At night, Guylain is on a quest of his own. He dries the few tattered pages that he has saved each day from the pulping machine. In the morning, he reads the pages aloud to passengers on the 6.27 train.
“For all those fellow commuters, he was the reader, the bizarre character, who each weekday would read out in a loud, clear voice, from the handful of pages he extracted from his briefcase.”
One morning on the 6.27 train, Guylain finds a journal left on his seat. The journal belongs to a woman named Julie, and Guylain stays up all night reading every entry. Julie writes about feeling “lost” and Guylain is drawn to this mystery woman and feeling hopeful for the first time in his life.
Translated from the original French, “The Reader on the 6.27” is written for lovers of books and reading. The author, Jean-Paul Didierlaurent, said he wanted to show “ordinary people who often go unnoticed...each of them could have their own unexpected story.”
All the characters in this novel are seeking something that is missing from their lives – from Julie who writes her journal while working as a lavatory assistant, to Yvon, the security guard at the book pulping factory, who is an amateur poet. I especially enjoyed the character of Giuseppe and his friendship with Guylain. “The Reader on the 6.27” is a beautifully written story filled with warmth and humor.

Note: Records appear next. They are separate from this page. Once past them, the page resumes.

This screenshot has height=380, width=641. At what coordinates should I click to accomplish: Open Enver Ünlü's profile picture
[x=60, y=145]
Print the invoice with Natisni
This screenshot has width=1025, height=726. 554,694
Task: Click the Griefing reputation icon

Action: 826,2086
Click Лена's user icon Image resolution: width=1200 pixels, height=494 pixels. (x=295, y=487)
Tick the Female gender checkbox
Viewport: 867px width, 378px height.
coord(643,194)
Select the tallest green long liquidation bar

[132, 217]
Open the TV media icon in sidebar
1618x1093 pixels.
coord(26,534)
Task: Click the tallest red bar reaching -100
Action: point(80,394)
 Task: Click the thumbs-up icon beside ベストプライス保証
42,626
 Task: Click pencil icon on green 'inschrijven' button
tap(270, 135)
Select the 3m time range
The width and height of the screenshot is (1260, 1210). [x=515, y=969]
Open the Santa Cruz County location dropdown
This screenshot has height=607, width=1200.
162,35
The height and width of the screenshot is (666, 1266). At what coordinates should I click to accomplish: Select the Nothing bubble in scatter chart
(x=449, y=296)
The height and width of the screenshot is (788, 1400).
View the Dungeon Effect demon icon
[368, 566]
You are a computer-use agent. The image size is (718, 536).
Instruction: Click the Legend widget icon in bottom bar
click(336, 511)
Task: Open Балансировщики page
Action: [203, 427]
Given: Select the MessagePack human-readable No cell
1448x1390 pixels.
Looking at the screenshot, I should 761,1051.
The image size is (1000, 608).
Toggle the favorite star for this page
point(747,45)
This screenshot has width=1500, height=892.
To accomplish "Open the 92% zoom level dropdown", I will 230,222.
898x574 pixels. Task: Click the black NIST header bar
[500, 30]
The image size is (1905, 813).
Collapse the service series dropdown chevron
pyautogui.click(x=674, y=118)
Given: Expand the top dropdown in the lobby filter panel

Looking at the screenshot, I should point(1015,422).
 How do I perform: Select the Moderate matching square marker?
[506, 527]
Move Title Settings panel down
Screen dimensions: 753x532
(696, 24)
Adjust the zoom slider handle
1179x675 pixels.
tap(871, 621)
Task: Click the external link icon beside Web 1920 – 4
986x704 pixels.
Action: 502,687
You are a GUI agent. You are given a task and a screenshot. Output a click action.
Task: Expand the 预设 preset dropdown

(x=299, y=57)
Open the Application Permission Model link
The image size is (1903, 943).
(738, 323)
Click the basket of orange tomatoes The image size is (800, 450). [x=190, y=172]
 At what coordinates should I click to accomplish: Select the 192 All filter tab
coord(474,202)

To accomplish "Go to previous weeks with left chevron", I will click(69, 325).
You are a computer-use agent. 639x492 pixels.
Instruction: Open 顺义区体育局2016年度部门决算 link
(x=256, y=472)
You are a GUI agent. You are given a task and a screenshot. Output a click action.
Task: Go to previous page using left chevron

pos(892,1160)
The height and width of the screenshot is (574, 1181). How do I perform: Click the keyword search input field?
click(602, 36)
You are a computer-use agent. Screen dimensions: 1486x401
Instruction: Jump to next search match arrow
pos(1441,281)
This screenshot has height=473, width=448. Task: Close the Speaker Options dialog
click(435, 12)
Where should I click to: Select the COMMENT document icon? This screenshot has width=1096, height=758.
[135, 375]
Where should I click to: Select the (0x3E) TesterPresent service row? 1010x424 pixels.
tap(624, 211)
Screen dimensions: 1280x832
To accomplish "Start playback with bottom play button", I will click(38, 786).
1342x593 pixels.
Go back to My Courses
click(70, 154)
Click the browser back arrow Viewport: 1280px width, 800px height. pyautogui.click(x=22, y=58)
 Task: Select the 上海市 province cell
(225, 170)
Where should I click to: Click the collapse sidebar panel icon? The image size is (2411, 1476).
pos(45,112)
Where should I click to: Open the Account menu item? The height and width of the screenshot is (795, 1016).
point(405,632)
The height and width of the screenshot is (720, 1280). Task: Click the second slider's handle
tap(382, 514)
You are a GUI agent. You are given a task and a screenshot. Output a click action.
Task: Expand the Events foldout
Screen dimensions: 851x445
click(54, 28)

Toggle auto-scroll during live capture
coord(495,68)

“The Reader on the 6.27” has been sold in 38 countries around the world. On December 5, 2021, Jean-Paul Didierlaurent died of cancer at the age of 59. Didierlaurent had twice won the International Hemingway Award for his short stories. “The Reader on the 6.27” was his first novel.
Many have suggested Jean-Pierre Jeunet, the screenwriter and director of Amélie, a movie about a shy and lonely waitress in Paris, would be the right person to adapt “The Reader on the 6.27” for film.
Before his death, Jean-Paul Didierlaurent had said, “Lots of people have told me that the novel reminds them of the films of Jeunet.” The author considered the comparison “un sacré compliment.”
In a French frame of mind today? See the French Macarons with a Hand Mixer recipe here or Claude Monet’s Water Lilies at the Musée de l’Orangerie here.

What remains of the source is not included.